> [Exercise instructions]: Rewrite the items from the line containing "Given: Click the" up to and including the line containing "Looking at the", putting "px" wherever "pixels" appears and leaving the rest unchanged.

> [Task inputs]:
______
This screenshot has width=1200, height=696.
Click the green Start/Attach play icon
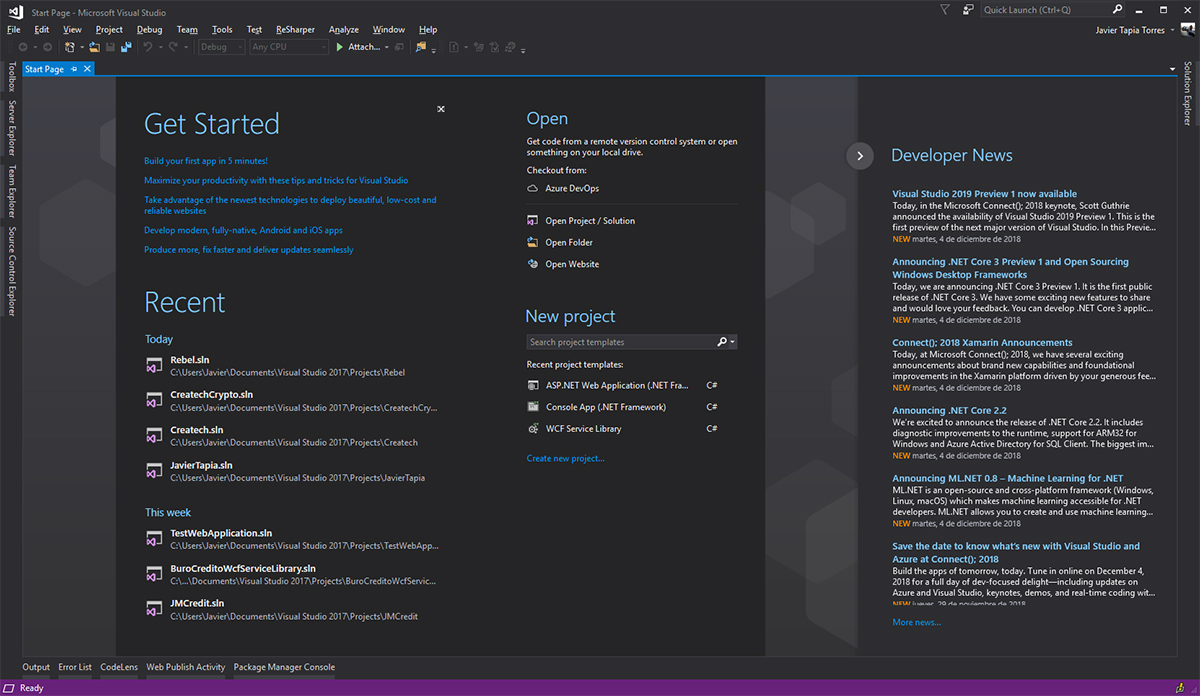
______
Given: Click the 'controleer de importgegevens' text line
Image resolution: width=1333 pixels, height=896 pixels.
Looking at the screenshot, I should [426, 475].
______
> [Full answer]:
Given: Click the 'controleer de importgegevens' text line
Image resolution: width=1333 px, height=896 px.
Looking at the screenshot, I should [426, 475].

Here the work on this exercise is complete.